Which elegance one liners are funny enough to crack down and make fun with elegance? I can suggest the ones about and .

  1. What do you call an elephant in a dress? Elegant
  2. What do you call a courteous elephant? An Elegant.
  3. Women Are Like Snowflakes ... beautiful, unique, elegant, and deadly on the road.
  4. An elegant man call the mailman the other day. This double oval shape o**...

Elegance Funny Jokes And Hilarious Puns.

What funny jokes about elegance you can tell and make people laugh? An example I can give is a clean jokes that will for sure put a smile on everyones mouth and help you make elegance pranks.

Wife: "How would you describe me?" Husband Says..

Wife: "How would you describe me?"
Husband: "ABCDEFGHIJK."
Wife: "What does that mean?"
Husband: "Adorable, beautiful, cute, delightful, elegant, fashionable, gorgeous, and hot."
Wife: "Aw, thank you, but what about IJK?"
Husband: "I'm just kidding!"

An Englishman, a Frenchman and a Russian...
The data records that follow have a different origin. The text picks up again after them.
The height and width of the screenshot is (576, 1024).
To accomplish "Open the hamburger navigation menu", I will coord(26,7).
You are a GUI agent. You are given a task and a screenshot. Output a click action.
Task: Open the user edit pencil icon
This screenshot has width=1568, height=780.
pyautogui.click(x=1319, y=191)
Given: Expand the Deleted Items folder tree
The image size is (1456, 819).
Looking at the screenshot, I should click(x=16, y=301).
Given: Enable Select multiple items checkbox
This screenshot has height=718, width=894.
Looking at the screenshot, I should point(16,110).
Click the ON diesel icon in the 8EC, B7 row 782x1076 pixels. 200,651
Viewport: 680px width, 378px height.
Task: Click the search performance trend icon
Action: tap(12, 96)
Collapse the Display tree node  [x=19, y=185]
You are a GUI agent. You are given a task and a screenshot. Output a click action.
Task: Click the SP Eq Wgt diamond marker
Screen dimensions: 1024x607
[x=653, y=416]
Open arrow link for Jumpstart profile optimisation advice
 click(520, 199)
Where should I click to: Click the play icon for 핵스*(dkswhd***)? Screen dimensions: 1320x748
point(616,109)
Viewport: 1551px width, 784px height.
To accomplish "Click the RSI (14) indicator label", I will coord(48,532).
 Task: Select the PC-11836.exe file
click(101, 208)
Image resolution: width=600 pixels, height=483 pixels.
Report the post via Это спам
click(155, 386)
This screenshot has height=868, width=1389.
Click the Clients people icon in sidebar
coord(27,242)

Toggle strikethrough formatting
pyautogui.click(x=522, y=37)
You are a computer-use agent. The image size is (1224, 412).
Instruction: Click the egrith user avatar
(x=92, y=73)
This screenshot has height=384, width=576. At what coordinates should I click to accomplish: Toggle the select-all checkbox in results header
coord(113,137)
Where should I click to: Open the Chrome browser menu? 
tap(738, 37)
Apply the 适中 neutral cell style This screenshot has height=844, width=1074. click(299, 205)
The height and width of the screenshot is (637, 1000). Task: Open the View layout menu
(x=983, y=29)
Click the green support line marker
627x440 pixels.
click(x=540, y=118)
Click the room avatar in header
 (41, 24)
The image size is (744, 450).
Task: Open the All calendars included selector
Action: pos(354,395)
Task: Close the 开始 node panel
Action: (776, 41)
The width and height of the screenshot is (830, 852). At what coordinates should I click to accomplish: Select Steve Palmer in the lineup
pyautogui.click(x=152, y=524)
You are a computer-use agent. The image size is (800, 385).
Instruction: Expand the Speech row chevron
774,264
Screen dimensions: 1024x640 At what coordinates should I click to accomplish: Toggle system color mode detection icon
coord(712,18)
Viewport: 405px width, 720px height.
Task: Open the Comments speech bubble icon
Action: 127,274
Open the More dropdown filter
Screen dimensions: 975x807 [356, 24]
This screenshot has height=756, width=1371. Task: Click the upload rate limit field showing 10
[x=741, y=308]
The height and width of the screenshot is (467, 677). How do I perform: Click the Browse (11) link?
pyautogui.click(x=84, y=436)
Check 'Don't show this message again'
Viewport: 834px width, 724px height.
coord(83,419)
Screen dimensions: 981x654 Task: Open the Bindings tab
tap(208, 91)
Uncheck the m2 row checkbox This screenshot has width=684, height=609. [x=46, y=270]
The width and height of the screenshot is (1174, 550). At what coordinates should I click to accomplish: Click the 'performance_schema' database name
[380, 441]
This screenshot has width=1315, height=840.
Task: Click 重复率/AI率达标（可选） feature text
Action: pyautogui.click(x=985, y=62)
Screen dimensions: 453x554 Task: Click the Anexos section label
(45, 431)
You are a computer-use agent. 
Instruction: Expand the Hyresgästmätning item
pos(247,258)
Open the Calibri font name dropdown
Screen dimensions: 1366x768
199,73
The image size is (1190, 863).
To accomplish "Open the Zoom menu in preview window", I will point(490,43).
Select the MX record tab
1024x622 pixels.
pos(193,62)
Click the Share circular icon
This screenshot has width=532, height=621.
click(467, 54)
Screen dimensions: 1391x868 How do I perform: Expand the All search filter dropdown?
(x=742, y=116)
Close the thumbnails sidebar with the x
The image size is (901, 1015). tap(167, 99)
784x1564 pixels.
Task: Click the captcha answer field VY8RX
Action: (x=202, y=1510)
...are in The Louvre, looking at a painting of Adam and Eve.
"Behold!" says the Englishman. "Their resolve in adversity. Their stoicism. They must be English!".
"Nonsense!" cries the Frenchman. "Look at them. They are elegant. They are poised. They are beautiful. Surely they must be French?".
The Russian is quiet for a moment. Then he speaks.
"They have no clothes. They have no shelter. They have only apple to eat between them and are being told this is paradise.
They are Russian".

A snail walks into a car dealership...

A snail walks into a car dealership. The snail wants something fast, elegant, and luxurious, after browsing multiple brands he decides on one.
The rich snail pays in cash and walks up to the dealerships salesman and says "I want you to paint big S's all along this car, big S's on the front, the sides, the back, the top, big S's everywhere. The auto body guy tells him he can do it, but can't help but ask the snail why he wants big S's all over the car.
So the snail answers him "It's simple: When I launch past people on the highway they will say Look at that S car go!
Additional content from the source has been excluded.